January 2007 - i was at a nightclub with my friends, drinking and dancing the night away as i usually did. I stopped half way through and started to have a really bad night. I hated being drunk (strange for the Irish - i know), i hated men coming up to me trying to flirt with me, i hated being in the crowded club with half naked girls everywhere. I hated the whole thing. So i left. I didnt even tell my friends i was going. I just thought to myself "Eff this" and i walked the 40 minutes home. The whole way back and even when i crawled into bed i was thinking "why am i doing this? why am i wasting my time getting drunk in clubs? what good does it do me? i waste all my money on alcohol, spend all my afternoon getting dressed up for what?". That night I didnt sleep.

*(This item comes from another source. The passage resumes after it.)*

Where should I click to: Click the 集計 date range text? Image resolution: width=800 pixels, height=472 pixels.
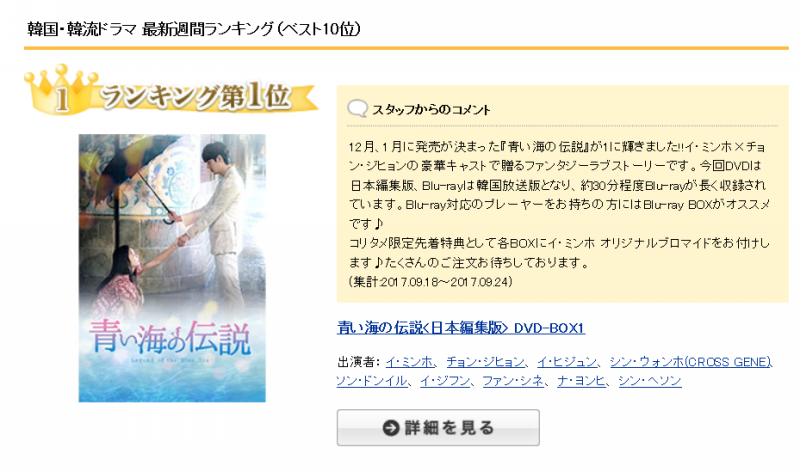pos(431,282)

So i stopped. I didnt touch a drop afterwards. I will be honest - i still went to some nightclubs with my girlfriends about 3 times after that night... but only lasted about an hour each time - because lets face it - nightclubs are very boring when youre sober.
A while after that in April 2007 i went to an islamic centre just to get some more books, but instead ended up sitting down saying my shahada. Not planned, trust me. The guy was like "do you believe in it?".. i said i did.. he said "what is stopping you from saying shahada. because that is what shahada is - just saying you believe". i told him i felt like i didnt know enough yet about islam. he replied "if you believe, then you believe. you can say you believe, become a muslim and keep reading after you say shahada, you can still keep learning until the day you die". And he was right. So i said it on April 25th (Anzac day):
أشهد أن لا إله إلاَّ الله و أشهد أن محمد رسول الله
After that i kept reading, learning more. But i really didnt have anyone around me to help me. All the muslims i knew were people on my MSN list. thats it. Everything i did in Islam i pretty much did by myself - no help or support. It was a very hard time for me. I was all alone and felt very lonely. The only muslims i knew in my city, knew i had become muslim, said "mabrouk" and welcome" and thats about it. they never once offered to help me or talk to me about islam, which i find kinda sad because i felt so lonely in my new religion. Plus i had the usual convert-family troubles at home to go along with it.
My first Ramadan in 2007: i knew a very nice, very devout Muslim man who i like to call Bibz (short for Habibi - not his real name). i knew him for a while. He was sooooohonest which made me ask Allah if i could have him, because i had never met a man so truthful before. Allah obviously said Yes because in Ramadan 2007 we agreed to marry and married in October 2007.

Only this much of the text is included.